Holmes Report 03 Jun 2015 // 11:47AM GMT
The status of the public affairs industry is growing and public affairs professionals are working higher up the decision-making chain, delivering more strategic advice and at a higher level, according to the second annual Interel Public Affairs Survey of CEOs of independent public affairs consultancies in 50 countries.
Independent public affairs consultancies remain optimistic about prospects in the coming year. Almost all (95 percent) expect the industry to grow in the next 12 months, although 78 percent of respondents think that the amount of public affairs work done in-house will increase over the next 12 months, compared with 68 percent in 2014.
For 83 percent, revenues increased during the last 12 months, and 58 percent expect this trend to continue. Energy, health, technology and food and drink are the highest growth areas for public affairs in 2015.
For 41 percent of respondents, providing strategic counsel is a key focus, after stakeholder engagement and issues monitoring and intelligence gathering.
Concern about the impact of political risk is the main reason businesses are seeking out strategic advice and support this year. More than 90 percent of respondents say that business is more concerned about political risk than it was five years ago.
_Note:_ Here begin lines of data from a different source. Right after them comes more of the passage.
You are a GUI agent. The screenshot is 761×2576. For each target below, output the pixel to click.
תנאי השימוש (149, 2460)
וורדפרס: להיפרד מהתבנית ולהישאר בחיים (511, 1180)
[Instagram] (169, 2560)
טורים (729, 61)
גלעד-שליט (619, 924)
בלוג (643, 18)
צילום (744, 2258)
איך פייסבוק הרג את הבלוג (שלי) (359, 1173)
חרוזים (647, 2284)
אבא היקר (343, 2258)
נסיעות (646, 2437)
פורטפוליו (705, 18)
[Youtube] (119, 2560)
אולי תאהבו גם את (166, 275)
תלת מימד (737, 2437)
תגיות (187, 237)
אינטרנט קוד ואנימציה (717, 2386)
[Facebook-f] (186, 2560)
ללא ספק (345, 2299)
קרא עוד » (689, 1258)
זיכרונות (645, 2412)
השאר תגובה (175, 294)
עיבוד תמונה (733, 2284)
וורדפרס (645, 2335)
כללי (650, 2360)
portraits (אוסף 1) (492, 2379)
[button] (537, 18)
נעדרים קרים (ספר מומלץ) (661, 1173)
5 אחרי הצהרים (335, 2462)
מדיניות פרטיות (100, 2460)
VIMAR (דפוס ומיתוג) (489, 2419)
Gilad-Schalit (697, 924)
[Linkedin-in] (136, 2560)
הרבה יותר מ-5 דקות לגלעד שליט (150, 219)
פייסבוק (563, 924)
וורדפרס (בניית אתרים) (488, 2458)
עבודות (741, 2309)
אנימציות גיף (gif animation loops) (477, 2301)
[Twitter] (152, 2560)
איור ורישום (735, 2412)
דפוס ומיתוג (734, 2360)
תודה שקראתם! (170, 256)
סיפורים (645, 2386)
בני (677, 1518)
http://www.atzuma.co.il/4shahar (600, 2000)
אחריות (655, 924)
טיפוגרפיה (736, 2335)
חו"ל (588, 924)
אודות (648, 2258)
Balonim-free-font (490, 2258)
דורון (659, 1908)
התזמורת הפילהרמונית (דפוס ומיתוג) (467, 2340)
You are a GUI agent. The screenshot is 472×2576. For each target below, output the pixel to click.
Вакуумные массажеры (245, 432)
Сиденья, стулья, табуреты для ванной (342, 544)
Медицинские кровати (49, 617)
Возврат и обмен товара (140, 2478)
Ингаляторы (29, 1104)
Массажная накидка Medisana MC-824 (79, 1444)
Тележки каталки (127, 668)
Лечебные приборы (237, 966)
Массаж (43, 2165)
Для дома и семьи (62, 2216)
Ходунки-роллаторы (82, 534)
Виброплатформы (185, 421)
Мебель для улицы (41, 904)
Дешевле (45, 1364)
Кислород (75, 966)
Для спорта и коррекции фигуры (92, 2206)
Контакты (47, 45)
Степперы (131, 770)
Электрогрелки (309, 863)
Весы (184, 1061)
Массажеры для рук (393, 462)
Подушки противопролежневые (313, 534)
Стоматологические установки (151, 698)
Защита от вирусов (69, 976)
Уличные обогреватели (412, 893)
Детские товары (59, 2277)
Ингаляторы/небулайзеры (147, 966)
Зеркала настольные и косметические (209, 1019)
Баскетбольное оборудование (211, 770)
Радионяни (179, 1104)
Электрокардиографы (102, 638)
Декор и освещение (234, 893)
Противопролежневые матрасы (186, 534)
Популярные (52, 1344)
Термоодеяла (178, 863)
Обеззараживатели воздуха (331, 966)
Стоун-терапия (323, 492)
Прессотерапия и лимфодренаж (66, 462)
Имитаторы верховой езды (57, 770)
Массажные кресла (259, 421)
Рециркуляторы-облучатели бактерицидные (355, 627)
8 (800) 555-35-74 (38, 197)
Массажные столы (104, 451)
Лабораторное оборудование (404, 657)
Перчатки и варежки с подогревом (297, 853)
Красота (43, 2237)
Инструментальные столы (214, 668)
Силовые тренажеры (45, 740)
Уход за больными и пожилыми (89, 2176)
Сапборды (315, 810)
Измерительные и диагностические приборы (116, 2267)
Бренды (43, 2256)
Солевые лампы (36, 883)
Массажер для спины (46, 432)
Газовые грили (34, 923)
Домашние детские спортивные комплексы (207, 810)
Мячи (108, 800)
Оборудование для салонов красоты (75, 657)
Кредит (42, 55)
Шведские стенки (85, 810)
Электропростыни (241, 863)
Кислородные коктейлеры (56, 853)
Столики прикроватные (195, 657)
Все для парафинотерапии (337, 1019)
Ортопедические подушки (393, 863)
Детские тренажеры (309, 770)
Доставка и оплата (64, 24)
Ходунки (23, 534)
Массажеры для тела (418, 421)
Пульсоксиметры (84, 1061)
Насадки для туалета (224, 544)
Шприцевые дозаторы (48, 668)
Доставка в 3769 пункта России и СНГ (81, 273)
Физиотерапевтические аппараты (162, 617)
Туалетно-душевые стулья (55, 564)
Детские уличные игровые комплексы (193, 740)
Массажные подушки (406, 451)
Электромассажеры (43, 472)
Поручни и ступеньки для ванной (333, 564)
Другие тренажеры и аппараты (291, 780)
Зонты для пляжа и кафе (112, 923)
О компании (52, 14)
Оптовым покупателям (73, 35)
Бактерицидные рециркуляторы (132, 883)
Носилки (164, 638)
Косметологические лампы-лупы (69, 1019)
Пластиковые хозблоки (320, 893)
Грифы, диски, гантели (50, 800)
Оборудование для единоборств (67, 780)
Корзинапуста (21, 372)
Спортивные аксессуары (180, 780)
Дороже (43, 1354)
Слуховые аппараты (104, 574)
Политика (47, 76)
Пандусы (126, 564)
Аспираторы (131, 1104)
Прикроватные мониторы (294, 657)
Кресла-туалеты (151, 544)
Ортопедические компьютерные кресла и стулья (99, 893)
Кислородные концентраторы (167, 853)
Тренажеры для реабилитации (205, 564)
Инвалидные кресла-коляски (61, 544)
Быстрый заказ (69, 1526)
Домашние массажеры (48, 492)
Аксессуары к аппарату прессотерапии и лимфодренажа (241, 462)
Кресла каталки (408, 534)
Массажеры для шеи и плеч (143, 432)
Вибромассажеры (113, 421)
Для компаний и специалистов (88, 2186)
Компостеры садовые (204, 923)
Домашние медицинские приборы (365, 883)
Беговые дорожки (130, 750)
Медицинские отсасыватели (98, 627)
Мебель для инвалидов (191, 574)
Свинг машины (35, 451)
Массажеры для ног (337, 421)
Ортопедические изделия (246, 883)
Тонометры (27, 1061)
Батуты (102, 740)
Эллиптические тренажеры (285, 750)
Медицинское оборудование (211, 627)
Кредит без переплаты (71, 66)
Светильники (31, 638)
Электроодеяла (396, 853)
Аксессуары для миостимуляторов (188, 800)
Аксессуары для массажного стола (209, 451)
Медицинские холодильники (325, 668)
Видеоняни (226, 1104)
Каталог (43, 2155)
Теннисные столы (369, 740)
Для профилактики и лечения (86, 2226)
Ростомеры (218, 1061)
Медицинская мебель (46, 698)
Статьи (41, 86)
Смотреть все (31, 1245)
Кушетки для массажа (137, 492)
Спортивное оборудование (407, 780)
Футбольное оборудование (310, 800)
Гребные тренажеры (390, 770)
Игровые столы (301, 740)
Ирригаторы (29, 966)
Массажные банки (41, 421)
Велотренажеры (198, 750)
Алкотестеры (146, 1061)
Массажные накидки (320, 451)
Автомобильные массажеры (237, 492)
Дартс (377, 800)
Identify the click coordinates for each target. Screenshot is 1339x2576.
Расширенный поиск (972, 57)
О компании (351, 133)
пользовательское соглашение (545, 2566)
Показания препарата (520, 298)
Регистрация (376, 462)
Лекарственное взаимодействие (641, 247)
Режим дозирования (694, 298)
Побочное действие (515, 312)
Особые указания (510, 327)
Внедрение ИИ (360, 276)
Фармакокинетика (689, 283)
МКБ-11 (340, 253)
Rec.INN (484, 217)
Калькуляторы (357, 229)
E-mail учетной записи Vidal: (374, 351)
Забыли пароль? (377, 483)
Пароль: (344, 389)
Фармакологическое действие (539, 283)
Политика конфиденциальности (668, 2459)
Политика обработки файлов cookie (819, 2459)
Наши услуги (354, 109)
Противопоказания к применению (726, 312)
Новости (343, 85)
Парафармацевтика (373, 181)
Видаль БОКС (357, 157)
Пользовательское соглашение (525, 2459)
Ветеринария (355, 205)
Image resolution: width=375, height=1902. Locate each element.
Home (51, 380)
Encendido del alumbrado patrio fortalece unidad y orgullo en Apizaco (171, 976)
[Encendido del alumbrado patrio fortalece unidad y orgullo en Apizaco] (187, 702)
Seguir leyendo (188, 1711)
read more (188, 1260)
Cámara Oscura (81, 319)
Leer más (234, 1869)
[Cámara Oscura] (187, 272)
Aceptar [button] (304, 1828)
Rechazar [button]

There has also been a big change in perceptions about governments and their attitude towards business. In 2014, 62 percent of our respondents thought that governments were making it more difficult to do business. In 2015, this has fallen by almost half to just 33 percent.
Two-thirds (66 percent) of respondents saying that the industry is regulated or self-regulating, compared with 55 percent in 2014. Voluntary declarations of clients on a register have also increased from 8 percent to 28 percent, indicating greater transparency in lobbying—or at least a trend in that direction. This is also reflected in the fact that a growing number of respondents say that their senior counselor is a respected part of the client’s management team (75 percent in 2015 vs 68 percent in 2014).